> **本文**
城から脱出した三浦の主だった者たちは、栗浜(久里浜)の御崎(三崎?)に停泊させてあった船に分け乗り、安房の方を目指して船出していきました。
一方、義明の乗った輿は雑色たちが担いでいました。ところが、雑色たちは敵の追手が目前にせまってきたため、あまりの恐ろしさに義明を置いたまま逃げ出してしまい、義明の傍らには女が一人付き添うばかりとなってしまいました。そこへ敵の追手が義明たちに襲い掛かってきたのです。
「われは三浦大介という者ぞ、なにをする!」
と、義明は叫びますが、聞く耳を持たない敵は、義明の着ていた直垂をはぎ取っていってしまいました。
やがて夜が明けると、義明はひとりごとに、
「ああ、だから我は言ったのだ。城中にてこそ死のうと思っていたのに、若い者たちの言うことに従ったばかりに、犬死同然の死に方をすることが悔しくてならない…。そうであるならば、せめて畠山の手にかかって死にたいものだ」

> **設問**
上の、三浦義明が追手に襲われる場面を描いた文章を、一字も変えずに全文書き出しなさい。

> **データ内容**
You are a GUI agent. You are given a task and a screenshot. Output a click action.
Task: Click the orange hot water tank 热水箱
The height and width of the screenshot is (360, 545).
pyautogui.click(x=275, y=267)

> **解答例**
城から脱出した三浦の主だった者たちは、栗浜(久里浜)の御崎(三崎?)に停泊させてあった船に分け乗り、安房の方を目指して船出していきました。
一方、義明の乗った輿は雑色たちが担いでいました。ところが、雑色たちは敵の追手が目前にせまってきたため、あまりの恐ろしさに義明を置いたまま逃げ出してしまい、義明の傍らには女が一人付き添うばかりとなってしまいました。そこへ敵の追手が義明たちに襲い掛かってきたのです。
「われは三浦大介という者ぞ、なにをする!」
と、義明は叫びますが、聞く耳を持たない敵は、義明の着ていた直垂をはぎ取っていってしまいました。
やがて夜が明けると、義明はひとりごとに、
「ああ、だから我は言ったのだ。城中にてこそ死のうと思っていたのに、若い者たちの言うことに従ったばかりに、犬死同然の死に方をすることが悔しくてならない…。そうであるならば、せめて畠山の手にかかって死にたいものだ」